#### TASK DIRECTIONS
Take the lines below beginning at the line that has "Name (14, 2029)" and stopping after the line that has "SMA Weimer Engages", and print them exactly as they are, with no other lines.

━━━ MATERIAL SHOWN

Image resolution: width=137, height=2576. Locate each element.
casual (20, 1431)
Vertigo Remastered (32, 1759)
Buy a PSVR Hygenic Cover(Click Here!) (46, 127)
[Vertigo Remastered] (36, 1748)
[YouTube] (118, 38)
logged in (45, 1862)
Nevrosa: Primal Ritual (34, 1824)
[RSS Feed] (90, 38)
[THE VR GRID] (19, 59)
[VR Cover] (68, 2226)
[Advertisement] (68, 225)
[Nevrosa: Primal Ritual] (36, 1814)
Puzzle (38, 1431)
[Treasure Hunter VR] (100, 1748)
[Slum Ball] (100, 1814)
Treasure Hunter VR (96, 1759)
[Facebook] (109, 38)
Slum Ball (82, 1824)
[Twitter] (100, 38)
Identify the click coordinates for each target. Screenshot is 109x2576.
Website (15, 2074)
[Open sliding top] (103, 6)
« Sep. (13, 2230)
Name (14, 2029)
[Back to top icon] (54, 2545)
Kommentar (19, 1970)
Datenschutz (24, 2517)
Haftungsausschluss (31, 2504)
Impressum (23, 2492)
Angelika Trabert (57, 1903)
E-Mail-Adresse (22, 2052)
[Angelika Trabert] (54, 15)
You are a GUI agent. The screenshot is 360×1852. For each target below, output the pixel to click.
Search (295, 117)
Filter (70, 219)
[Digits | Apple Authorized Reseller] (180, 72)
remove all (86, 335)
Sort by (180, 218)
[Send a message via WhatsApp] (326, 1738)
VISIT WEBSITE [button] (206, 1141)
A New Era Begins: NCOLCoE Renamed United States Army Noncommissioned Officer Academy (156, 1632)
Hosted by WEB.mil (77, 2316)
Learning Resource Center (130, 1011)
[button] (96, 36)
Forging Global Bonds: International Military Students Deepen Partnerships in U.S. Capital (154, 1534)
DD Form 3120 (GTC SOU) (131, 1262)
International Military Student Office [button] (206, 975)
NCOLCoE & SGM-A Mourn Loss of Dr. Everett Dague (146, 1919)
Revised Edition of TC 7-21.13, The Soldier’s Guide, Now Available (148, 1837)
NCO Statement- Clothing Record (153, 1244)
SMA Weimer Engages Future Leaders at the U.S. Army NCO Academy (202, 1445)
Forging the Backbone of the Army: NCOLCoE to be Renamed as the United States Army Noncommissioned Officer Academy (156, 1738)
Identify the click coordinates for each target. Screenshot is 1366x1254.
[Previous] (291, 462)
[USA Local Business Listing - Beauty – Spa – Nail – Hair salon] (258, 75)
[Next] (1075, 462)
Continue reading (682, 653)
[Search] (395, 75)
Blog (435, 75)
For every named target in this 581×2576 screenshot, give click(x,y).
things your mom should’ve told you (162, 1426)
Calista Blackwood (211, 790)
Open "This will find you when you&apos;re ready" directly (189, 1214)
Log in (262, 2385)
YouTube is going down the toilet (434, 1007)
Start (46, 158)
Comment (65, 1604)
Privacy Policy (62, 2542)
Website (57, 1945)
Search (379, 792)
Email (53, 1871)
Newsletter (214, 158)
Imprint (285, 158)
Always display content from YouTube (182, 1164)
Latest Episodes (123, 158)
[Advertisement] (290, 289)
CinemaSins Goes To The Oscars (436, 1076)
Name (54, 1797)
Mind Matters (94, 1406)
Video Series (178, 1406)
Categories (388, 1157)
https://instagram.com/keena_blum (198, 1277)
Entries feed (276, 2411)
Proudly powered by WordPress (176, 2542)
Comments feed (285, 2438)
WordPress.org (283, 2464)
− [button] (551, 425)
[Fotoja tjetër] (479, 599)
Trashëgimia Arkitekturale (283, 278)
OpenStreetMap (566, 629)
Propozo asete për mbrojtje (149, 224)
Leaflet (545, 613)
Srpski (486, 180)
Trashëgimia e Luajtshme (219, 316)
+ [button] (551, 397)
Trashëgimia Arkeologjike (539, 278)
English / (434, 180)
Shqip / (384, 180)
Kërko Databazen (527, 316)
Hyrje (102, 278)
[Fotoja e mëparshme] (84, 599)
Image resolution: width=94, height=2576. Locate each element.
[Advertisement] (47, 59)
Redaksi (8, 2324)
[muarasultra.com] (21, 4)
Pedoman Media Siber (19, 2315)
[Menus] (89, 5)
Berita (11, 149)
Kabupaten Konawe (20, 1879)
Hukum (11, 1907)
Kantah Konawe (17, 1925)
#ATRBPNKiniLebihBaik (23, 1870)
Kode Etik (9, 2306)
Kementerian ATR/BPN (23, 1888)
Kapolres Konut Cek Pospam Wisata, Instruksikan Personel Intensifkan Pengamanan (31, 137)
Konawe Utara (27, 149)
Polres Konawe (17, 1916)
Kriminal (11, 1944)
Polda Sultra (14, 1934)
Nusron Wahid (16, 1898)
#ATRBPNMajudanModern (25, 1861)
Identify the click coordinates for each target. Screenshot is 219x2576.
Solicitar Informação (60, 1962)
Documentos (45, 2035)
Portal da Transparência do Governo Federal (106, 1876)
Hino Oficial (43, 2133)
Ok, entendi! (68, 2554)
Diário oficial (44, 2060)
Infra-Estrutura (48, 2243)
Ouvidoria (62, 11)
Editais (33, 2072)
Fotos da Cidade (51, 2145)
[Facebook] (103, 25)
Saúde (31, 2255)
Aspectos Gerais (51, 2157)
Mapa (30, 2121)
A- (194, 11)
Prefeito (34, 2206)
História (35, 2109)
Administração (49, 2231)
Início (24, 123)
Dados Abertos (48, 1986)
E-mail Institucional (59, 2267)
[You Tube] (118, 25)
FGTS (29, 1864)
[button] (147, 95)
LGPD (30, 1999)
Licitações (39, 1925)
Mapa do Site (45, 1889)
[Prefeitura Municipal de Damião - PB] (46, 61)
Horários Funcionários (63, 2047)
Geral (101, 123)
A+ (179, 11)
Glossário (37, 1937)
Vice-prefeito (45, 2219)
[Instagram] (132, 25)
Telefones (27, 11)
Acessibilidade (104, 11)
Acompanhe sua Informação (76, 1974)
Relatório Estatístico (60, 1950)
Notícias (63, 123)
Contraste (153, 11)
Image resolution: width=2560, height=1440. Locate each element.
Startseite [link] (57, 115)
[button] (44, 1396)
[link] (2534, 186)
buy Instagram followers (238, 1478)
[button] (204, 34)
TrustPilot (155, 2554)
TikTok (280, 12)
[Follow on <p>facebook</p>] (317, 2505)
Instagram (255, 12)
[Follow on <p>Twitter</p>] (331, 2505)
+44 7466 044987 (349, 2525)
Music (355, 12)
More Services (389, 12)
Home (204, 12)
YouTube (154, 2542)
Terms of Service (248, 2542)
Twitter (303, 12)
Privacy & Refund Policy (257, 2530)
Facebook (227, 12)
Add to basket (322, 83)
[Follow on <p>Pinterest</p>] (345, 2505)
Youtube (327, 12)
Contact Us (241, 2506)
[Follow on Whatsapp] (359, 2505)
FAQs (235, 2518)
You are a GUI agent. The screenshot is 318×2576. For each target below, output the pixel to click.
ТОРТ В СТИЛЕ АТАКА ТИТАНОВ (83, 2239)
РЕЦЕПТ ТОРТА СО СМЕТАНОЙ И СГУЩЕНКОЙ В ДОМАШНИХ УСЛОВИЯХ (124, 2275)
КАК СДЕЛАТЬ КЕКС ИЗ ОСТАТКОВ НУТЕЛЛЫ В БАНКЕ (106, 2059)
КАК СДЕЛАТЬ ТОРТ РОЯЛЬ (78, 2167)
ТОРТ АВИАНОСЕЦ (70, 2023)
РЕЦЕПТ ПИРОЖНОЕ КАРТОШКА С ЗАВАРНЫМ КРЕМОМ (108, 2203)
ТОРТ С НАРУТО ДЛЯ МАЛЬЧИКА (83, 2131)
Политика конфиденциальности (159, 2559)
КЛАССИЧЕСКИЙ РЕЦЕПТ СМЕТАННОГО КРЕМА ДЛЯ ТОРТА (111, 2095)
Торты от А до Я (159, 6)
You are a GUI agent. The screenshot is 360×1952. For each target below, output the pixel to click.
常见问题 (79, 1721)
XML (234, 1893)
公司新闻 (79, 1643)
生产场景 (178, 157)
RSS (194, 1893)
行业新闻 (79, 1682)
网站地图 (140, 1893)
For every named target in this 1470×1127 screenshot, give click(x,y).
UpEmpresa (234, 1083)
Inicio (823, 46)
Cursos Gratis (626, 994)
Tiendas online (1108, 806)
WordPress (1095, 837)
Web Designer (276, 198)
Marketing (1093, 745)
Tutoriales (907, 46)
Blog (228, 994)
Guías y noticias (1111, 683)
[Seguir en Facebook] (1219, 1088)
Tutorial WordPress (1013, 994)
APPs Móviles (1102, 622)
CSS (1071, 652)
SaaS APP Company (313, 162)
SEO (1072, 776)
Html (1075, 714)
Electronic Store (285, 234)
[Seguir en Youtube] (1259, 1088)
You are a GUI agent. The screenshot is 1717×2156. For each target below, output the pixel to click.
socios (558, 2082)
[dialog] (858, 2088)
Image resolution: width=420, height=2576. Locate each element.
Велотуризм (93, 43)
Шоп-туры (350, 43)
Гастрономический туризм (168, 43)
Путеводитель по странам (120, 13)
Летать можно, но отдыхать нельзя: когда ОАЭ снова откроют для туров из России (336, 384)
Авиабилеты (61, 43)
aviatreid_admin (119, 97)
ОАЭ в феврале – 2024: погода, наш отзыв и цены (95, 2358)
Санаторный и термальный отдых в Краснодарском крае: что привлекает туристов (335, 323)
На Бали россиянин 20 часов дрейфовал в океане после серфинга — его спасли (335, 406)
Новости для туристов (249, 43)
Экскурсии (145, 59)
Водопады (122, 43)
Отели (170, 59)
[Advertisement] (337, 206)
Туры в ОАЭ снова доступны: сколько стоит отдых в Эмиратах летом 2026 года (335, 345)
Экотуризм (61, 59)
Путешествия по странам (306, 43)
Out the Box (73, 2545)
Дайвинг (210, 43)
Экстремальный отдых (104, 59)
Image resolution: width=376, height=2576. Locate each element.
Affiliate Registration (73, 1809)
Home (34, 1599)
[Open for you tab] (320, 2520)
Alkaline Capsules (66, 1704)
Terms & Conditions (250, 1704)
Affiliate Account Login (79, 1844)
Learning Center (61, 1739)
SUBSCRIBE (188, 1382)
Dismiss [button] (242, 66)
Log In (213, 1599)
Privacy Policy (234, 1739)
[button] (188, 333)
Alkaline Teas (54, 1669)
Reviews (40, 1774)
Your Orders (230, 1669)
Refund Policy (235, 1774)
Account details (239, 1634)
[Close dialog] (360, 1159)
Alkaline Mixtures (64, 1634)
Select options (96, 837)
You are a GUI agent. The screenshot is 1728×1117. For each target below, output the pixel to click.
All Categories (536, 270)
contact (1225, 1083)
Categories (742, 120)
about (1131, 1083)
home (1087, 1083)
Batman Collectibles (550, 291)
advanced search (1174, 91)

━━━━━━

#### PROBLEM SOLUTION
Name (14, 2029)
[Back to top icon] (54, 2545)
Kommentar (19, 1970)
Datenschutz (24, 2517)
Haftungsausschluss (31, 2504)
Impressum (23, 2492)
Angelika Trabert (57, 1903)
E-Mail-Adresse (22, 2052)
[Angelika Trabert] (54, 15)
You are a GUI agent. The screenshot is 360×1852. For each target below, output the pixel to click.
Search (295, 117)
Filter (70, 219)
[Digits | Apple Authorized Reseller] (180, 72)
remove all (86, 335)
Sort by (180, 218)
[Send a message via WhatsApp] (326, 1738)
VISIT WEBSITE [button] (206, 1141)
A New Era Begins: NCOLCoE Renamed United States Army Noncommissioned Officer Academy (156, 1632)
Hosted by WEB.mil (77, 2316)
Learning Resource Center (130, 1011)
[button] (96, 36)
Forging Global Bonds: International Military Students Deepen Partnerships in U.S. Capital (154, 1534)
DD Form 3120 (GTC SOU) (131, 1262)
International Military Student Office [button] (206, 975)
NCOLCoE & SGM-A Mourn Loss of Dr. Everett Dague (146, 1919)
Revised Edition of TC 7-21.13, The Soldier’s Guide, Now Available (148, 1837)
NCO Statement- Clothing Record (153, 1244)
SMA Weimer Engages Future Leaders at the U.S. Army NCO Academy (202, 1445)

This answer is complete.